-- TEXT SEGMENT --
Start

2. Since the main appeal, A.S.No.492 of 2003, would decide the other appeal also, the appellant herein is referred to as plaintiff and the respondents are referred to as defendants for the sake of convenience.
3. The plaint allegations in brief are that defendants 1 to 3 are owners of the suit schedule land admeasuring Ac.16.04 cents in Sy.No.85, Patta No.57 situated at Chendurthi village, Gollaprolu Mandal, East Godavari District. It is alleged that defendants 1 to 3 offered to sell and the plaintiff and the fourth defendant agreed to purchase the schedule land for a total consideration of Rs.1,50,000/-. Accordingly, an agreement of sale was entered into between the parties on 12.10.1995. However, the said agreement was lost in transit and hence, identical agreement was again executed by and between the parties on 14.10.1995, marked as Ex.A1. As per the terms of the said agreement, defendants 1 to 3 received a sum of Rs.1,00,000/- as advance and it was stipulated that within one year period the agreement holders would pay the balance of Rs.50,000/- and obtain registration of the sale deed in their name and in the name of their nominee(s). The agreement also provides that possession of the schedule property was delivered to the agreement holders.
The plaintiff, further, alleged that though the agreement recited as to delivery of possession, the same was never delivered. The plaintiff also claims that she was always ready with the balance consideration and in spite of demanding defendants 1 to 3 to execute the sale deed, defendants 1 to 3 failed to discharge their obligation. Alleging that the plaintiff was always ready at all relevant times, she filed the present suit for specific performance and in the alternative, sought refund of advance of Rs.1,00,000/-.

End

-- AIM OF THE TASK --
Continue the court text about the land sale agreement dispute above, starting right after its last sentence.

-- PROVIDED MATERIAL --

Start

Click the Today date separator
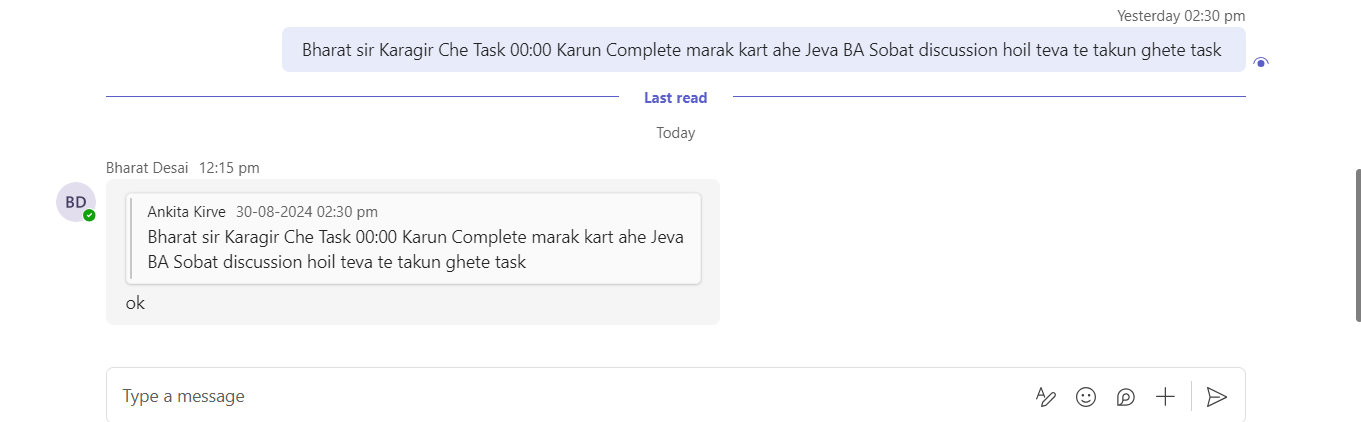 coord(676,132)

End

-- REPLY --
4. Defendants 1 to 3 filed a written statement accepting that there was an agreement of sale between the parties dated 12.10.1995 followed by duplicate agreement dated 14.10.1995, Ex.A1, signed by the parties at Secunderabad. They also accepted that advance of Rs.1,00,000/- was paid to them under the agreement and further stated that one year period or such mutually extended date was stipulated in the agreement for completion of the transaction.
Defendants 1 to 3, however, disputed the plaintiff’s claim that she was ever ready with the balance consideration and it was asserted that the plaintiff never made any demand either orally or in writing to any of the defendants to execute and register the sale deed within the stipulated time. They also disputed that the plaintiff was ready with the balance payment and on the contrary, as there was no positive response from the plaintiff; defendants 1 to 3 sent a legal notice, Ex.B2, dated 20.09.1997 to plaintiff as well as the fourth defendant canceling the suit agreement. It is, further, stated that the notice sent to plaintiff returned unserved, as per returned cover, Ex.B4, but the said notice was served on the fourth defendant vide Ex.B3, postal acknowledgement. Defendants 1 to 3, however, claimed that in spite of the said legal notice, the brother of the plaintiff was trying to sell the suit schedule property to third parties for which the defendants issued a paper publication i n Rajahmundry edition of Eenadu daily newspaper dated 30.01.1998 cautioning the public not to enter into such agreement. The said publication was marked as Ex.B5.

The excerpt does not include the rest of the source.